Notes: Prices are monthly averages.

A radically different picture emerged in mid- to late 2008 as the economy began to slow and credit markets tightened. The recession has provided numerous challenges for the ethanol industry. Volatility in the corn and petroleum markets have made it difficult to maintain profitability. Tightening credit markets stopped most plant construction. Ethanol production was reduced to 80% to 90% of capacity as crush margins tightened, low-priced gasoline was more competitive, and overall demand for transportation fuel fell. Illustrative of the industry’s recent problems, VeraSun, a major ethanol producer, filed for bankruptcy on October 31, 2008, and is selling its refineries.30 Other plants have suspended operations or are operating at reduced capacity. At the end of 2008, some estimates placed the total industry output at 84% of its potential.31

Figure 4. Ethanol and Gasoline Prices, 2000-2008

caption Source: Ethanol and unleaded gasoline rack prices per gallon. F.O.B. Omaha, Ethanol Board,, Lincoln, NE. Nebraska Energy Office, Lincoln, NE.

Notes: By volume.

Some analysts have predicted substantial consolidation as the next step for the maturing ethanol industry.32 However, consolidation lately has been slowed by tight credit markets. Nevertheless, some of the larger ethanol producers, including Poet and Archer Daniels Midland (ADM) have expressed interest in buying up smaller, struggling plants. 33 Many of these smaller, cooperativeowned, older plants buy local corn and have a local market for ethanol. They have more favorable balance sheets than recently constructed 100 mgpy plants with heavy debt loads and are under little pressure to sell. The sale at auction of VeraSun’s 16 refineries may contribute to further consolidation. Despite the difficult economic times, five ethanol plants, with a total production capacity of 485 mgpy, came online during October and November 2008.34

Impact on Commodity Markets

USDA estimates that 3.7 billion bushels of corn (about one-third of total U.S. corn production) from the 2008 corn crop will be used to produce ethanol during the 2008/2009 (September-

August) corn marketing year. Ethanol’s share of corn production was 20% (2.119 billion bushels) in 2006/2007 and expanded to 23% (3.026 billion bushels) in 2007/2008.35 In its annual baseline projections (February 2009), USDA projects that U.S. ethanol production will use 35% (5.1 billion bushels) of the corn crop by 2018. In March 2009, the Food and Agricultural Policy Research Institute (FAPRI) projected that 2018 U.S. ethanol production will reach 17.7 billion gallons and use 44% (5.4 billion bushels) of the U.S. corn crop.36

As corn prices rise, so too does the incentive to expand corn production either by planting on more marginal land or by altering the traditional corn-soybean rotation that dominates Corn Belt agriculture. This shift could displace other field crops, primarily soybeans, and other agricultural activities. Further, corn production is among the most energy-intensive of the major field crops. An expansion of corn area could have important and unwanted environmental consequences due to the increases in fertilizer and chemical use and soil erosion. The National Corn Growers Association claims “there is still room to significantly grow the ethanol market without limiting the availability of corn.”37 However, other evidence suggests that effects are already being felt from the current expansion in corn production.

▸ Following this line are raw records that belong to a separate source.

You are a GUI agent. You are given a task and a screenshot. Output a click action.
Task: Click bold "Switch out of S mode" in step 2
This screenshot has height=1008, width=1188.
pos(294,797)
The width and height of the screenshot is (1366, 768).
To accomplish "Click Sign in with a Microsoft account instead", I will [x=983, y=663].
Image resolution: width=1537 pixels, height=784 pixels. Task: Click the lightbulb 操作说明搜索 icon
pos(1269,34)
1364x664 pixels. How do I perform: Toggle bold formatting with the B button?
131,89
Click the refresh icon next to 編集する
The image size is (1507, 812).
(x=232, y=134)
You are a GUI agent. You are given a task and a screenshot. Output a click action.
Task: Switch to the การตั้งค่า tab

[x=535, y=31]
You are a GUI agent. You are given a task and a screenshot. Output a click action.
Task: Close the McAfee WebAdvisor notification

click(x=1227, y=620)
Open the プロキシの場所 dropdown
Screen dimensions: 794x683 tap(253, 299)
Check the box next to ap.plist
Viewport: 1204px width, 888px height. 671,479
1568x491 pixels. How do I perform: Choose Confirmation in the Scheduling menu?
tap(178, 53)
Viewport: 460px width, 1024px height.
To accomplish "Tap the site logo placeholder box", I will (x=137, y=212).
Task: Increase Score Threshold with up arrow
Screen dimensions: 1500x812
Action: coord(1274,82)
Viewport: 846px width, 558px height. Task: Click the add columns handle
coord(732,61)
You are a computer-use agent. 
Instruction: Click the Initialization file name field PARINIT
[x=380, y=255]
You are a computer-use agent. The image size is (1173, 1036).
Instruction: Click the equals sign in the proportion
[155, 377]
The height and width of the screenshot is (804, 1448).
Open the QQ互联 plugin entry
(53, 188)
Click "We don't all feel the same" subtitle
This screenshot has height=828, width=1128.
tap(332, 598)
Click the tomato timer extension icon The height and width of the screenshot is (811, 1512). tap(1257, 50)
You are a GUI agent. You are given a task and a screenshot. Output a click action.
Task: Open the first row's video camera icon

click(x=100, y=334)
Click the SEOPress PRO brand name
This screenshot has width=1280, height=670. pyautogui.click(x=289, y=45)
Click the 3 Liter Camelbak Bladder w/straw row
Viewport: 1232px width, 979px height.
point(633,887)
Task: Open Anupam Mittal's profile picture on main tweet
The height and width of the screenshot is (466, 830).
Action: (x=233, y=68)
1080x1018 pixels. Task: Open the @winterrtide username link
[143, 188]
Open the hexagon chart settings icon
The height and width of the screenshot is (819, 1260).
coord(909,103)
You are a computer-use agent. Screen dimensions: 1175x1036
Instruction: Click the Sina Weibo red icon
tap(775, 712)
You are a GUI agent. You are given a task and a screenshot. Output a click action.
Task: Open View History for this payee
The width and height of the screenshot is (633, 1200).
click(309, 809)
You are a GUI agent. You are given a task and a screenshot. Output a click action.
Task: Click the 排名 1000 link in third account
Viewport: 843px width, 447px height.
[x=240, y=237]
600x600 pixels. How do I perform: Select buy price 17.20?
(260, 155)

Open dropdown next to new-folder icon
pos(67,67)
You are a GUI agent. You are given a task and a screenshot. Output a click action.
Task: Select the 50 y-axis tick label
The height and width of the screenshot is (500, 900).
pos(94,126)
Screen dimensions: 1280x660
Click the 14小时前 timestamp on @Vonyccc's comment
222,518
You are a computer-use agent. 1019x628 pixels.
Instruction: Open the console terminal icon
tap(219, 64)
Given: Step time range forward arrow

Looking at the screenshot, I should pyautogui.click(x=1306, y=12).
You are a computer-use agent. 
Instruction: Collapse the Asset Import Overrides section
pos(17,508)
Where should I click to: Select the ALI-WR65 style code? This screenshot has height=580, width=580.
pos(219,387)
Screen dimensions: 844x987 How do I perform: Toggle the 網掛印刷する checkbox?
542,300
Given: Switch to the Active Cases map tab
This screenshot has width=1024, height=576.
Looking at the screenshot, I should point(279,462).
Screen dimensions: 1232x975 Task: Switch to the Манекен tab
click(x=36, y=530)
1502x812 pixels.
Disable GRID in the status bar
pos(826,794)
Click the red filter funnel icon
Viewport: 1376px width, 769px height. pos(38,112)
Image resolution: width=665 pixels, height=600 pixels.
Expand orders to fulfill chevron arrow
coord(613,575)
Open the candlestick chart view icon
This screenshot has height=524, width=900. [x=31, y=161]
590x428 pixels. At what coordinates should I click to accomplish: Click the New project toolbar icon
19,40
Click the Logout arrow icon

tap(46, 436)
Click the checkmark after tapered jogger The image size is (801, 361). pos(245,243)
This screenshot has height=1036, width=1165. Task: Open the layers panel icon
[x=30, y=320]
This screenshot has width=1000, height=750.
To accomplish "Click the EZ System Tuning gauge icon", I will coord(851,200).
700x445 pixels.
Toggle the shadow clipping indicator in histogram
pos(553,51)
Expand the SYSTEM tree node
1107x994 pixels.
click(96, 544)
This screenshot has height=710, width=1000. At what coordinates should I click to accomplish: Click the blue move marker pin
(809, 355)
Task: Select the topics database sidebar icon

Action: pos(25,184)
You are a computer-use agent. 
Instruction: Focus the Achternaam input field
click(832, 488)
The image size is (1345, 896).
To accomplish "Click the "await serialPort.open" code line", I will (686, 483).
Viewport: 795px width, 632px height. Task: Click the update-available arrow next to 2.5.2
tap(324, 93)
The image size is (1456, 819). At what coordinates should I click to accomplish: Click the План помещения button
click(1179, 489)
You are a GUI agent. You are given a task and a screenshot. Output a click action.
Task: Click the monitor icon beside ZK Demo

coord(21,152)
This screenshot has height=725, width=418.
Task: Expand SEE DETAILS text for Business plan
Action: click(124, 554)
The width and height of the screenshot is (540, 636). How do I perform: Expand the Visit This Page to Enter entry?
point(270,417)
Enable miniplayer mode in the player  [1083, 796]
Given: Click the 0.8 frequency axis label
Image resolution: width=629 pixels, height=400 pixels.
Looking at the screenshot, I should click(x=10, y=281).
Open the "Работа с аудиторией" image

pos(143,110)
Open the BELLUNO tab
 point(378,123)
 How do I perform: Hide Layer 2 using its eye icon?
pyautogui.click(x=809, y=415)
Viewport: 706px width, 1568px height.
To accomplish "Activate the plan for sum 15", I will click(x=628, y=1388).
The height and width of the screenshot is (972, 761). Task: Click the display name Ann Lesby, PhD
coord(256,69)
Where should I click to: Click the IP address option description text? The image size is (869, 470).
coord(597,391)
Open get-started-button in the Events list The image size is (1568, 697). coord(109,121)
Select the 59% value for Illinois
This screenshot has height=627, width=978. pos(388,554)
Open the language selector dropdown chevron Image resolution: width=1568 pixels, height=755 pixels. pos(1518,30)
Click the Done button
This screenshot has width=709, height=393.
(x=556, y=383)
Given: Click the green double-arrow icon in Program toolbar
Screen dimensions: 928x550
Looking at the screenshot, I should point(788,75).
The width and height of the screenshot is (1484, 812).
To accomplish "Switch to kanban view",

The increasing share of the U.S. corn crop utilized by ethanol blenders, and other market conditions, has resulted in declining U.S. exports. Tight global corn supplies contributed to high commodity prices, impacting consumers, especially in low-income countries where grains form a large share of diets and food is a major expenditure.

Supporters of corn ethanol claim that biofuels production and use will have enormous agricultural and rural economic benefits by increasing farm and rural incomes and generating substantial rural employment opportunities.38 Opponents maintain that continued expansion of corn-based ethanol production could have significant negative consequences for traditional U.S. agricultural crop production and rural economies. Large-scale shifts in agricultural production activities could likely also have important regional economic consequences that have yet to be fully explored or understood.

For more information on the impact of ethanol on food and feed prices, see CRS Report RL34265, Selected Issues Related to an Expansion of the Renewable Fuel Standard (RFS), by Brent D. Yacobucci and Tom Capehart. For more information on commodity price impacts, see CRS Report RL34474, High Agricultural Commodity Prices: What Are the Issues?, by Randy Schnepf.

Impact on Domestic Food Markets

Critics of first generation ethanol claim it was responsible for a large proportion of recent food price increases that occurred in early 2008. As evidence they cite USDA=s estimate that the U.S.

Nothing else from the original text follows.